Mc-Kmeans: A highly efficient multi-core k-means algorithm for clustering extremely large datasets.
The software requires the Java runtime environment (JRE) version 1.6, which can be downloaded from java.sun.com. Hint for Mac OSX 10.5 users: You can change your default JVM version using the Java Preferences Application under /Applications/Utilities/Java Preferences.app.
After downloading the McKmeans GUI version it is started by double-clicking McKmeans.jar or via the following command on a terminal:
java -jar McKmeans.jar
If large input files are processed, the Java virtual machine (JVM) needs more memory (e.g. 1 GB). The command then is:
java -Xmx1g -jar McKmeans.jar
Alternatively, windows users can download a start script McKmeans.bat and start the software by a double-click on this file.
To start clustering, you have to load a data set via File->Load. Example data sets are provided below. The first two features of the data set are displayed in the plotting region. You can change the features to plot via the Options menu.
Then you can choose the number of clusters. The clustering starts by clicking on the run clustering button. The cluster analysis may take a while, e.g. 25 minutes for clustering our example data set containing 1000000 data points into 20 clusters on a dual-quad core computer. The resulting clustering is displayed in the plotting area. Additionally, the assignment vector can be saved via the Save menu. This text output shows the cluster number for each data point in the ordering of the original data set.
The following picture shows a clustering of an extremely large data set (100000 data points, 100 features):
Cluster number estimation
Cluster number estimation can be performed by clicking on the cluster number estimation button.

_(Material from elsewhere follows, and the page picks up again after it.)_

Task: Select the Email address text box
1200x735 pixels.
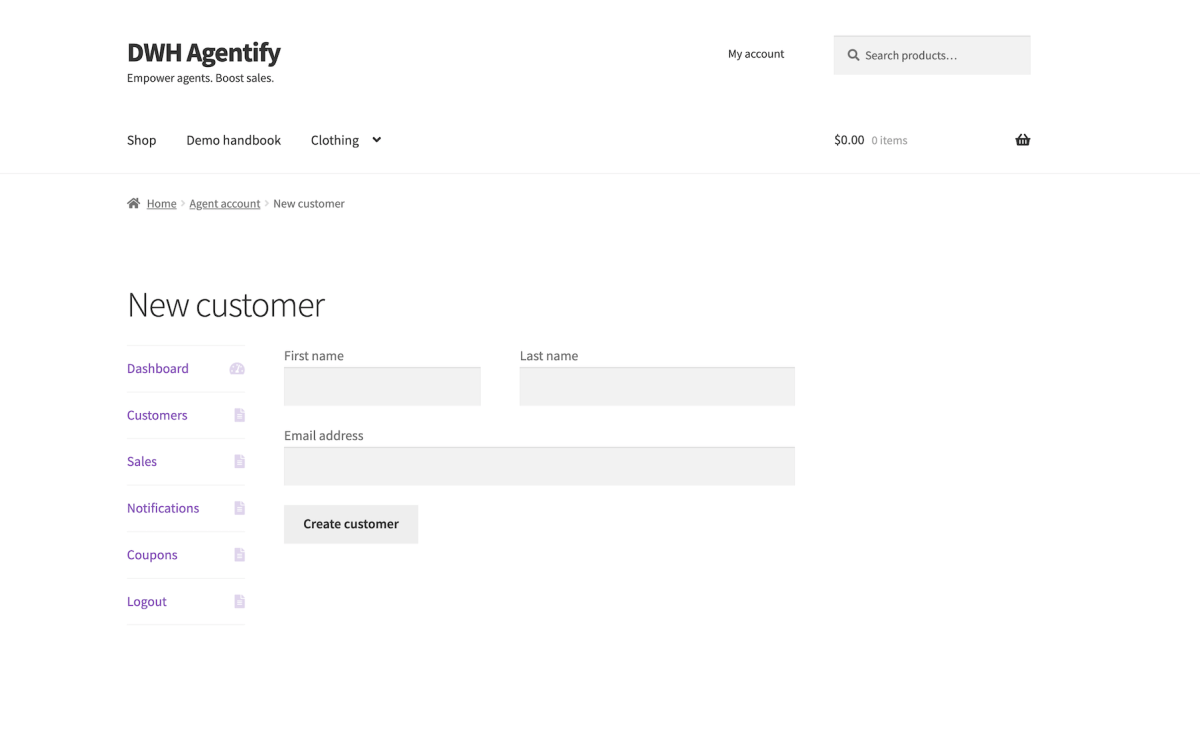Action: [x=539, y=466]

The parameters for the cluster number estimation can be changed via the Options menu. Calculating the cluster number estimation may take several minutes. The result is shown as a boxplot chart (displaying the median and interquartile range). It can be exported to a svg file via the Export menu. The most stable clustering (greatest difference between mean cluster result and mean random clustering) is also shown on the main program frame.
The following picture shows a result of the cluster number estimation.

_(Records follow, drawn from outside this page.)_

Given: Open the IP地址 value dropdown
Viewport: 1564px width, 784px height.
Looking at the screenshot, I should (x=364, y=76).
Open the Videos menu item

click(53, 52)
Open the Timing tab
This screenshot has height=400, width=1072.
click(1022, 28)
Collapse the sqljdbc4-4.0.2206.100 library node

Alternative usage -- The script version
The script version requires Clojure and Java 1.5 or higher. Clojure can be downloaded from clojure.org.

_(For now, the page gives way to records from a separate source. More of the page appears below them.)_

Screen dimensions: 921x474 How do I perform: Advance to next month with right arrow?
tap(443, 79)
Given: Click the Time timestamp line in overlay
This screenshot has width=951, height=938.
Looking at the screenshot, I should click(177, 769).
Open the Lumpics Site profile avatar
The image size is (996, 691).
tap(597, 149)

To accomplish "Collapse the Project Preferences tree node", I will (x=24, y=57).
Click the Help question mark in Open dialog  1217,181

Install JRE if it is not available on your system.
Hint: For larger data sets the value of the parameter -Xmx must be increased to reserve the appropriate amount of memory for Java.
Load the parallel k-means script by typing (load-file "McKmeans.clj").
After loading the script, a data set must be loaded. A simple example is available in the Download Section.
The function to load and define the data set is (def dataset (load-tab-file "cluster_example.tab")).
The number of clusters k and the maximum number of iterations can be set via (def k 20) and (def maxiter 100).
K-means is started by calling the function (kmeans). The runtime can be seen by calling (time (kmeans)).
Results of the clustering are available with the function (read-out).
A script for generating artificial microarray experiment data can be downloaded here.
Additionally, the microarray data set cited in the paper is available from this link. You can use this R-script to transform the data into the input format of McKmeans.